**Trecho fornecido**

....

Alergias graves estão se tornando cada vez mais comuns, como mostra uma série especial da BBC que o Fantástico começou a exibir domingo passado.

“Por volta de 30% da população mundial tem alergia. Acreditam até que até o final do século isso deve chegar a quase metade da população”, informa o vice-presidente da Associação Brasileira de Alergia e Imunopatologia Fábio Castro.

Alergia é uma batalha exagerada do organismo para expulsar um corpo estranho. Existem várias explicações, nenhuma definitiva. Os cientistas apostam numa combinação de genética com exposição a poluentes e outros produtos químicos da vida moderna. A batalha contra a asma em duas ilhas ilustra a teoria.

Barbados, no Caribe: os casos de asma aumentaram dez vezes nos últimos 20 anos. Atingem, hoje, 20% da população. Para os médicos, uma epidemia.

"A explicação pode estar no processo acelerado de urbanização do país, com muito mais carros e poluição", diz a alergista Kathleen Barnes.

O fator hereditário da asma começou a ser desvendado em um lugar perdido no Atlântico Sul. Tristão da Cunha é a ilha mais remota do planeta. São sete dias de barco para chegar até aqui. Pelo isolamento extremo, é um laboratório natural para estudos genéticos. Metade da população tem asma. Um índice sem igual no mundo. O motivo: os cerca de 300 habitantes descendem de apenas sete famílias.

O casamento entre parentes acabou espalhando o gene da asma. Quem investigou a linhagem dos moradores e isolou o gene foi um cientista brasileiro - Noé Zamel, da Universidade de Toronto, no Canadá. Mas ele é cauteloso.

....

**Instruções das tarefas**
1 - Reproduza sem alterações a parte do trecho sobre alergias que começa com as palavras que contêm "O fator hereditário" e termina com "ele é cauteloso.".
2 - De acordo com o trecho sobre alergias, por que metade da população de Tristão da Cunha tem asma? Responda em uma a três frases.
3 - Indique se cada afirmação concorda com o trecho sobre alergias, respondendo sim ou não e citando literalmente as palavras que decidem: (a) Em Barbados, os casos de asma aumentaram dez vezes nos últimos 20 anos. (b) Os cientistas já têm uma explicação definitiva para a alergia. (c) A viagem de barco até Tristão da Cunha leva três dias.
Baseie-se apenas no trecho sobre alergias.

....

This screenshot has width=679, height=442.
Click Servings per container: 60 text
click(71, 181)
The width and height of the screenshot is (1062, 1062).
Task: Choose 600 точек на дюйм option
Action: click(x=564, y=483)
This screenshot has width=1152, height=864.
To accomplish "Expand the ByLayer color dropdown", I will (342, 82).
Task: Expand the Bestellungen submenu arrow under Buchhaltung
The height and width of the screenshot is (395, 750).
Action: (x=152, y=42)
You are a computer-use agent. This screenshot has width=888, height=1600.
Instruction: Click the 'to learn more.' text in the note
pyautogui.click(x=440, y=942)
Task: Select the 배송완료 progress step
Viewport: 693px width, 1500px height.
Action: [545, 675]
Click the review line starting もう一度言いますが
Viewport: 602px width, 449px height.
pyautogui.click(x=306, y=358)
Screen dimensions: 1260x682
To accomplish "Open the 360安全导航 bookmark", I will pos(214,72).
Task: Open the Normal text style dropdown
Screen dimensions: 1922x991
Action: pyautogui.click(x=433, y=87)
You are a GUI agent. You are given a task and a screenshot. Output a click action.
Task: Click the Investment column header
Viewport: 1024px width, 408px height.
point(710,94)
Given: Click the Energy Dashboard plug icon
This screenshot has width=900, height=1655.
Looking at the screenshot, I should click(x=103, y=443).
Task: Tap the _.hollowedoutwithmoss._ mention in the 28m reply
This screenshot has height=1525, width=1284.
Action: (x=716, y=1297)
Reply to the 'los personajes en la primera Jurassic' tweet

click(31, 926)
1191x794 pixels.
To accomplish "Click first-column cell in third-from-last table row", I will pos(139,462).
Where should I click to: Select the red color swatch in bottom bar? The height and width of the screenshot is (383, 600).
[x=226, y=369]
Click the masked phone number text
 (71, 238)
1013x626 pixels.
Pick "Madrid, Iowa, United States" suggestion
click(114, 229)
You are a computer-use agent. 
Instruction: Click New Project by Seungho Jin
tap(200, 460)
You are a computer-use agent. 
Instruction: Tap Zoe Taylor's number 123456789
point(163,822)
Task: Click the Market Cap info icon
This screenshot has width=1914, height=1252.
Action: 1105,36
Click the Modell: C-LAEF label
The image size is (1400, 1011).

....

**Respostas dadas**
1 -
O fator hereditário da asma começou a ser desvendado em um lugar perdido no Atlântico Sul. Tristão da Cunha é a ilha mais remota do planeta. São sete dias de barco para chegar até aqui. Pelo isolamento extremo, é um laboratório natural para estudos genéticos. Metade da população tem asma. Um índice sem igual no mundo. O motivo: os cerca de 300 habitantes descendem de apenas sete famílias.

O casamento entre parentes acabou espalhando o gene da asma. Quem investigou a linhagem dos moradores e isolou o gene foi um cientista brasileiro - Noé Zamel, da Universidade de Toronto, no Canadá. Mas ele é cauteloso.

2 - Os cerca de 300 habitantes da ilha descendem de apenas sete famílias. O casamento entre parentes acabou espalhando o gene da asma.

3 -
(a) Sim: "os casos de asma aumentaram dez vezes nos últimos 20 anos".
(b) Não: "Existem várias explicações, nenhuma definitiva".
(c) Não: "São sete dias de barco para chegar até aqui".